What we know about the user today
Voice interfaces open up a new field of user interfaces. They do not have the best reputation. Often I hear the following two reasons:
The interactive voice response (IVR) systems we are used when calling a hotline provide an annoying experience. Everyone remember the good old times: “Press 1 when you are calling about your last bill, press 2 when there is a connection error, press 3 if your have questions about our products, press 4 to activate a sim card, … and so on.”. That is not how we have conversation.
The second aspect is that voice recognition has often struggled to understand the users. Words are not correctly understood and the systems just didn’t interpret the intent of the user correctly.
Artificial Intelligence along with improved microphone and noise canceling have dramatically improved the solution to tackle these problems. Spoken dialogs with machines are now possible and actually quiet plesent. Mainstream devices like the Amazon Echo bring these possibilities to everybody.
Amazon was the first one to open their Amazon Echo ecosystem to developers. Just like the Apple did with the Appstore Amazon creates a plattform with their skillstore. Different sources like Business Insider call the Echo next billion dollar device and Jeff Bezos says it could become the 4th pillar of Amazon.
The ecosystem around the Echo is growing rapidly and there are more than 1000 skills available now.
A few months ago when we were building a skill ourselves we realized it is hard to predict what users are actually going to say. It was us and our families who were testing the skill and we got great results. Some might think that this is the right moment to stop testing and launch the skill, but we were sure that this just a fraction of what end users will actually be saying.
How to find out what users are actually saying to Alexa
We were trying to figure out how to get this information. Caution, the next paragraph might get a little technical: We were thinking about adding a lot of intents with different utterances or intents that just had an empty value (AMAZON.Literal) to get everything the users said. But these things don’t work out very well. The recognition quality for the Literal is not high enough.

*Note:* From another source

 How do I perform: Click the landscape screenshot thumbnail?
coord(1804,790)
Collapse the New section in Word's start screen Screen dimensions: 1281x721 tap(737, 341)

Unfortunately Amazon does not give you access to the recordings of how the user interacted with your skill. So we knew that we had to find a way around it. We decided to crowdsource this information.
Alexa knows that different people say different things.
We tried to figure out how to improve that process and we built a tool that lets you generate utterances by real people. You give us your example sentence like “Please quote my portfolio”. And we ask the crowd for alternatives they can think of. You can then take this utterances back into the skill as triggers for the correct intent.
The more utterances you provide for your Alexa intents the better Alexa’s voice recognition becomes. And you would not believe how different users interact with your skill. Can you think of 25 possibilities to greet someone or 99 possibilities to say “I love you”?
What is on our roadmap?
We are considering to expand this service to a full blown voice interface testing tool. We want to help you to expose your skill to real people and collect their full responses. Not the trimmed version you get from Amazon.
What do you think? Would that be helpful for you?